::: Dataset

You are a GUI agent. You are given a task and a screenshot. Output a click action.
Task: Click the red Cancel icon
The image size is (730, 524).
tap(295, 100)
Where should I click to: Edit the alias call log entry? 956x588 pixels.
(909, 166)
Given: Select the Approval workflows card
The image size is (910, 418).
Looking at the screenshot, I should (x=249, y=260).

::::::
::: Dataset

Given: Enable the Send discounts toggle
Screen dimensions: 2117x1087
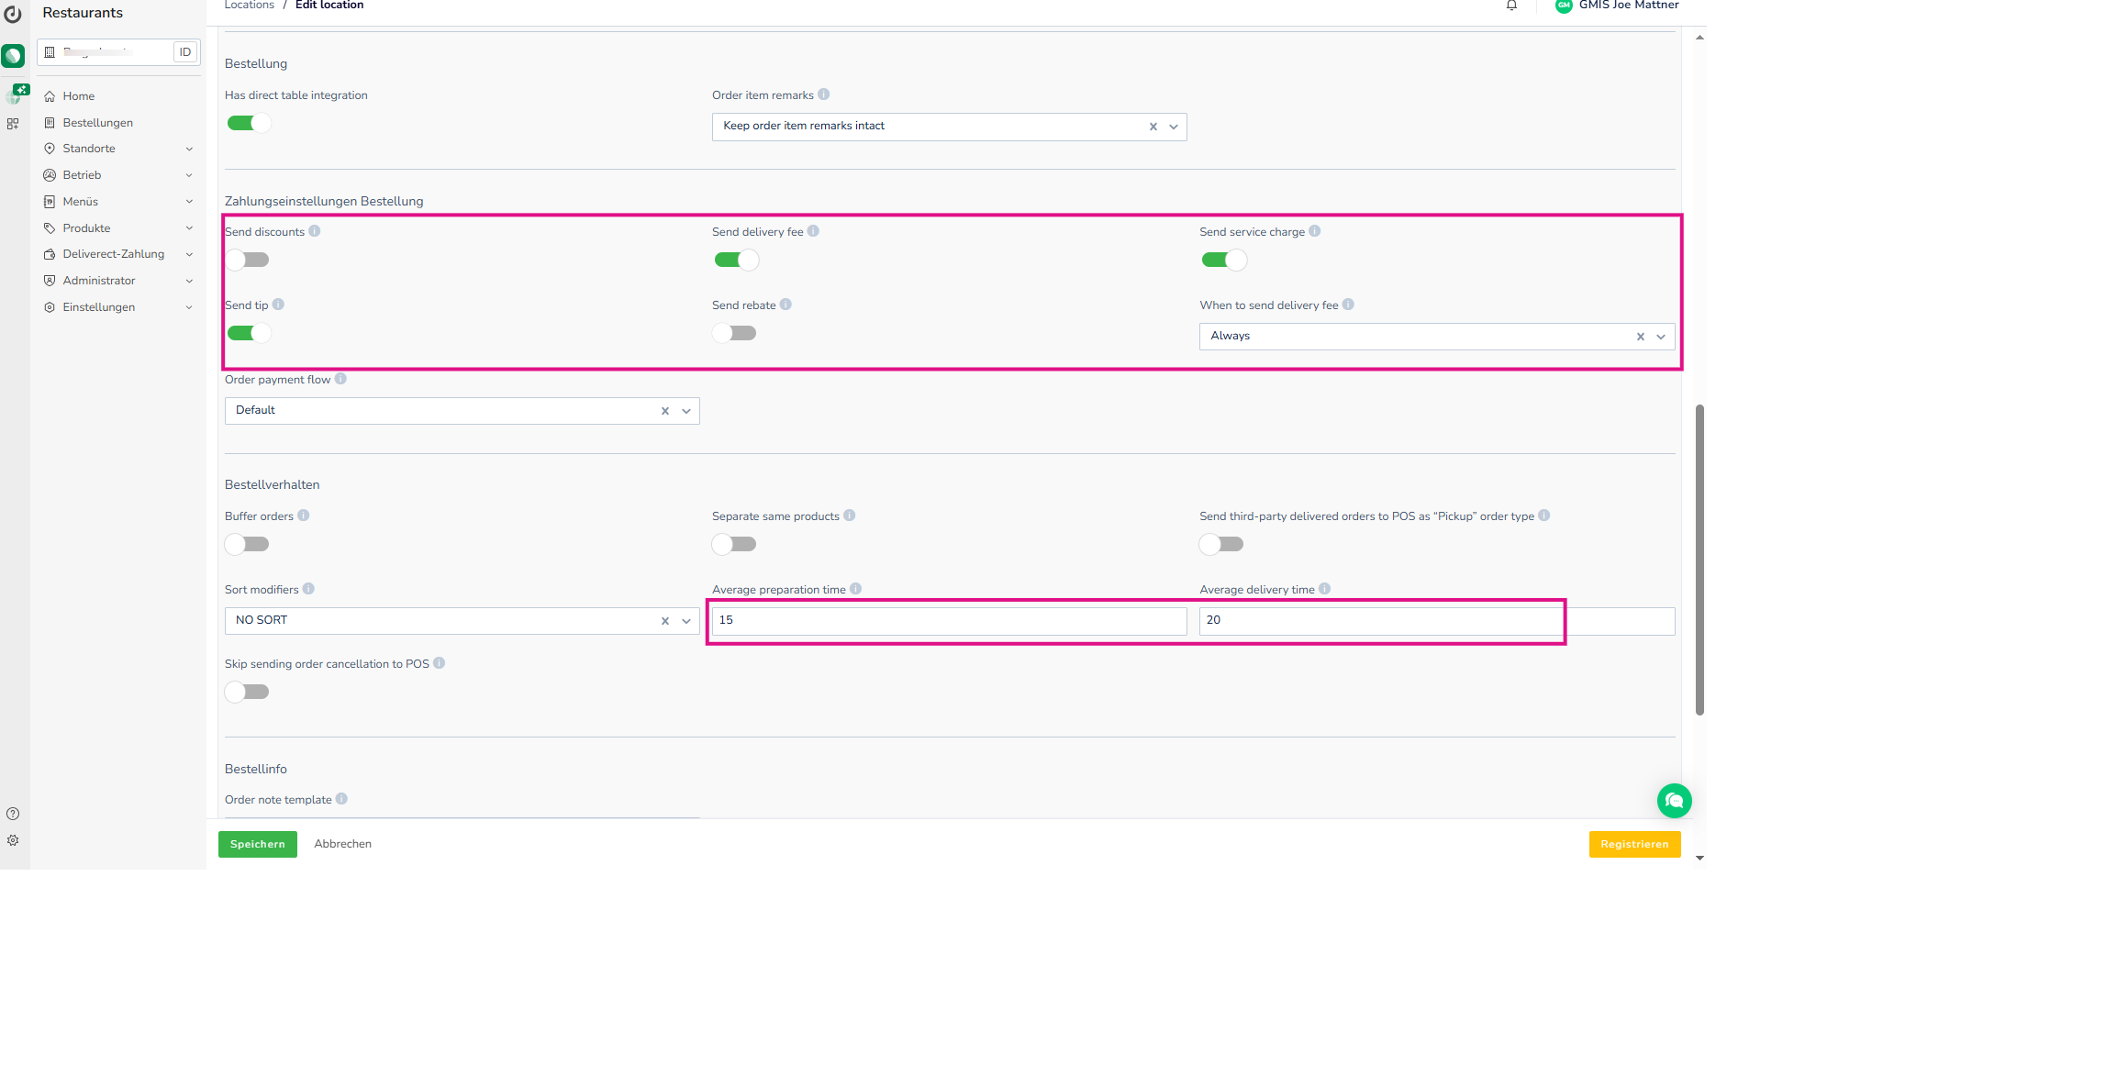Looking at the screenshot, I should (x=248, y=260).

::::::

▶ Exercise prompt: Please repeat the records above word for word, starting at the line that contains "Where should I" and ending at the line that contains "Looking at the screenshot, I should (x=249, y=260).".

▶ Solution to the exercise:
Where should I click to: Edit the alias call log entry? 956x588 pixels.
(909, 166)
Given: Select the Approval workflows card
The image size is (910, 418).
Looking at the screenshot, I should (x=249, y=260).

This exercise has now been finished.